Textauszug:
>>>>
Ich hatte behauptet: Wenn man das Glaubenssystem nimmt, dann kann man logische Widersprüche nur verschieben oder vermehren. Diese Aussage lässt
sich beweisen (keine Angst, das wird hier kein mathematischer Beweis, obwohl das möglich wäre).
Es gibt verschiedene logische Systeme. Das Bekannteste ist das System der formalen Logik (dies wurde von den Scholastikern aus der griechischen Philosophie
von Aristoteles übernommen, um dem Glauben ein vernünftiges Fundament zu geben). Wenn wir dieses System hier benutzen, verlassen
wir den Boden der Theologie nicht! Andere logische Systeme haben sich nicht durchsetzen können und sind "untergegangen" (z. B. die dialektische Logik, Grundlage des Marxismus) oder sind
Abkömmlinge der formalen Logik (z. B. Fuzzy Logic, die als Abkömmling auch die hier angesprochenen Probleme teilt).
Vernunft und Logik werden oft als Synonym benutzt, was nicht ganz korrekt ist. Aber die Logik gehört sicher zu der Vernunft.
<<<<
Quelldaten:
>>>>
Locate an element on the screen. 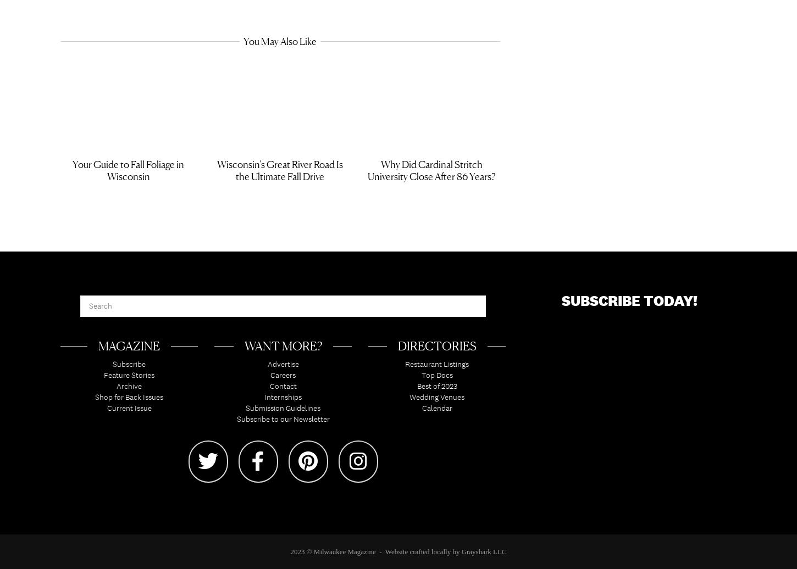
<<<<
Fassen Sie den Textauszug über logische Systeme oben in genau zwei Sätzen zusammen.

Der Text behauptet, dass man im Glaubenssystem logische Widersprüche nur verschieben oder vermehren kann, und verwendet dafür die formale Logik, die die Scholastiker von Aristoteles übernahmen, um dem Glauben ein vernünftiges Fundament zu geben. Andere logische Systeme sind entweder untergegangen, etwa die dialektische Logik, oder stammen von der formalen Logik ab, etwa die Fuzzy Logic; zudem sind Vernunft und Logik keine exakten Synonyme, die Logik gehört aber zur Vernunft.